此時房間的門大敞四開,裡面只有臥床的林布朗,負責治療的老巫醫和充當助手的哈桑。
「米粒兒,甭走了,走的我心慌,坐下吃點。」
劉永祿還真愛吃庫爾特的早飯,這地方人一早起都灌一肚子大碳水,跟天津衛的風格有那麼點相像,比在摩西薩德吃的順口多了。
「你還吃得下去!?」
米莉唐真服了劉永祿了,倒不是說她比劉永祿更擔心淋被,而是巫醫的這套治療手法看著讓人太反胃了!
各種小動物生宰活剝,待在門口倆人都能聞見屋內傳來的血腥味兒,劉永祿又不放心把淋被一個人交給巫醫,所以只能敞門看著。

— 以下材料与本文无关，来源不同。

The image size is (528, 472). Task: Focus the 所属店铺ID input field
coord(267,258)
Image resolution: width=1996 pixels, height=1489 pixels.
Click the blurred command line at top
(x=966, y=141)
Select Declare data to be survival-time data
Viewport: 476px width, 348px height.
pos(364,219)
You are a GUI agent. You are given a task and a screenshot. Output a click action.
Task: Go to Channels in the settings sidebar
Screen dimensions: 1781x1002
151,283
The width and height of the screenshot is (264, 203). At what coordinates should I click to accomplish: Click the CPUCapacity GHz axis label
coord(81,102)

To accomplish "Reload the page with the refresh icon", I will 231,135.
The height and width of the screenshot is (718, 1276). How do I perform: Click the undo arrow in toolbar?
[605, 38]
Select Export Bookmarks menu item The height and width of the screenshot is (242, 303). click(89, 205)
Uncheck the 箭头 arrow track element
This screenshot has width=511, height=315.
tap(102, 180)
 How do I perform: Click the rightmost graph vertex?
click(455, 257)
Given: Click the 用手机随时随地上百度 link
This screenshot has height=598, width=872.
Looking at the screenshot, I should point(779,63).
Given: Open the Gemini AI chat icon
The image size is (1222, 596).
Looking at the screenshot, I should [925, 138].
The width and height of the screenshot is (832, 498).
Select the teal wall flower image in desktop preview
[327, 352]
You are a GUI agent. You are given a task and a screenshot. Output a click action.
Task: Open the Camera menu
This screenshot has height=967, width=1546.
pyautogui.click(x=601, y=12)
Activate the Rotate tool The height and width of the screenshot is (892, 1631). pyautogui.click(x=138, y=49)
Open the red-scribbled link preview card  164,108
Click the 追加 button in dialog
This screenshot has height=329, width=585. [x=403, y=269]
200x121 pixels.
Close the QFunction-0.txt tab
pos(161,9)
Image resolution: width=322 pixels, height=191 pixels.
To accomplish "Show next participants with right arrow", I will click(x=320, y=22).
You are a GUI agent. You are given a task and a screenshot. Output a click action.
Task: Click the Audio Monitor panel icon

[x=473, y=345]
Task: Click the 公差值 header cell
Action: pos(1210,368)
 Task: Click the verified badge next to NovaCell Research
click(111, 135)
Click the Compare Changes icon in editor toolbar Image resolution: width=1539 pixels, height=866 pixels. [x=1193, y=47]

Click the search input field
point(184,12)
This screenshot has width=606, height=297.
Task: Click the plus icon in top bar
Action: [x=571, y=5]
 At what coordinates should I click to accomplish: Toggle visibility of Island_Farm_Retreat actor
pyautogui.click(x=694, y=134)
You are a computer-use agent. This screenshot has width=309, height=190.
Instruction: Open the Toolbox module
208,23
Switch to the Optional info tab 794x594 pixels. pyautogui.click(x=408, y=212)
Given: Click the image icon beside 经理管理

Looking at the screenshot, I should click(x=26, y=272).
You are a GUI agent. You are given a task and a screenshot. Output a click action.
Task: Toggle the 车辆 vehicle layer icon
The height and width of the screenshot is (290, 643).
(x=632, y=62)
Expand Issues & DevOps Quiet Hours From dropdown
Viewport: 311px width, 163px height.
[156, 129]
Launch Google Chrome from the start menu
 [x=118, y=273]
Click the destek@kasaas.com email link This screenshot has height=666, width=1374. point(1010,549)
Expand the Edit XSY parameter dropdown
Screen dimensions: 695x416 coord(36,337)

「嗨,不乾不淨,吃了沒病,以前我們家門口有個賣羊湯的,每天一早啊,剛宰的羊就在門口掛著,不也照樣吃嘛!」
劉永祿用手裡的饢蘸著碗裡的咸豆泥吃。
他倆聊天這會兒功夫,老巫醫舉著沾著鮮血的雙手已經出來了。
「嫩麼樣了?見好嗎?」劉永祿趕緊站起身來問。
「恩……」阿姆賈爾沉吟了幾秒,緩緩開口道:「我在他的靈魂中看見了一道血紅的帷幕,正是那道帷幕遮蔽了視線。」
嚇得劉永祿手裡饢都掉了。
「不過,也不是沒辦法,我會一點點用其他生靈的血液之力稀釋那道帷幕,可能要一兩個月後才能看到成效。」
「好嘛!大爺!下回您說話別大喘氣成嘛!我以為淋被真瞎了。」
劉永祿撿起來掉地上的饢繼續吃。
「不能著急,這種病。過兩天我會再來用藥草輔助治療,今天,就先這樣吧。」
老頭扭身就想走。
「您等會兒,我……送送您。」
劉永祿把饢噎在嘴裡,往袍子上抹了兩下手準備往外走。
「不用不用,宮殿裡不是有侍女嗎,你們倆別送,屋裡的環境還需要收拾一下,你倆也問問林布朗,他感覺好點了嗎?」
劉永祿一想,也是這麼回事,趕緊喊來侍女安排,自己則和米莉唐進了林布朗的病房。
阿姆賈爾跟侍女一邊往外走,一邊用手鼓搗著一個稻草製成的小人兒,在侍女眼裡,她東繞西繞已將一老一少送出了宮殿,但在別人眼裡侍女就是一個人出來的。
阿姆賈爾則和哈桑躲在了庭院的樹後面。
老人從兜里找出一張簡易地圖,一邊警惕地躲避著巡邏的衛兵和侍女,一邊小心前行。
穿過兩個院子,老巫醫敲開了一個房間的大門,他進屋後正看到一個二十來歲的年輕人站在窗口望向窗外。